A NATO official said at least 20 people had died in the past seven days in and around the airport. Some were shot and others died in stampede, witnesses said.
British Prime Minister Boris Johnson on Tuesday called a virtual meeting of leaders of the G7 rich countries to “ensure safe evacuations, prevent a humanitarian crisis and support the Afghan people”.
US airlines to help with evacuations
The United States on Sunday ordered six commercial airlines to help transport people after their evacuation from Afghanistan.
The Pentagon said it called in 18 commercial jets from United Airlines, American Airlines, Delta Air and others to transport the evacuees from temporary sites, which include a dozen countries in Europe, the Middle East and Central Asia.
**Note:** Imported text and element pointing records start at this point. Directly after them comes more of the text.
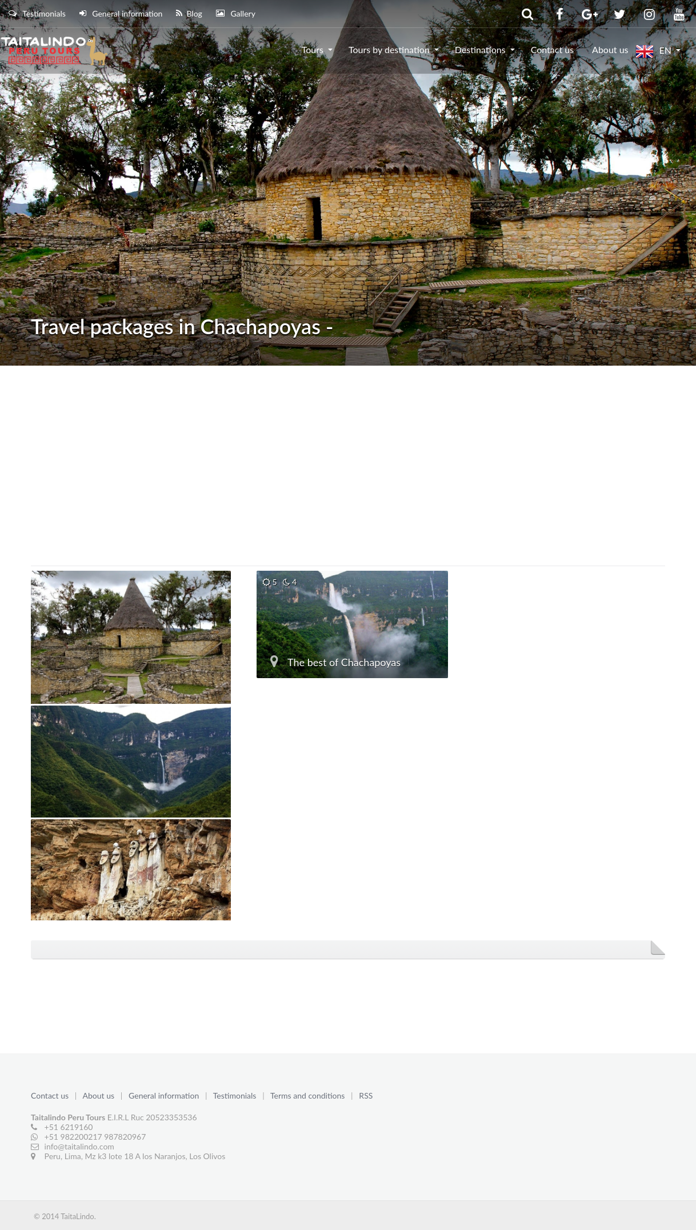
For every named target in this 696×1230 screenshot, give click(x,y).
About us (610, 49)
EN (653, 51)
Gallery (235, 13)
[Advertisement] (348, 451)
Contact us (552, 49)
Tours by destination (389, 49)
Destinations (480, 49)
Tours (312, 49)
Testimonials (37, 13)
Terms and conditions (308, 1095)
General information (121, 13)
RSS (366, 1095)
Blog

Army Major General William Taylor said last week that the United States evacuated 17,000 people, including 2,500 Americans, from Kabul.
The British ambassador to Afghanistan said British authorities had managed to evacuate more than 5,000 people.
In a statement on Twitter, Laurie Bristow said the “huge effort” to get evacuees out of Afghanistan “is gathering pace” but there is still “a tremendous amount of work to be done”.
Australia made four flights to Kabul on Saturday, evacuating more than 300 people, Prime Minister Scott Morrison said.
The Netherlands said they would increase their military presence in Afghanistan to help with evacuation efforts.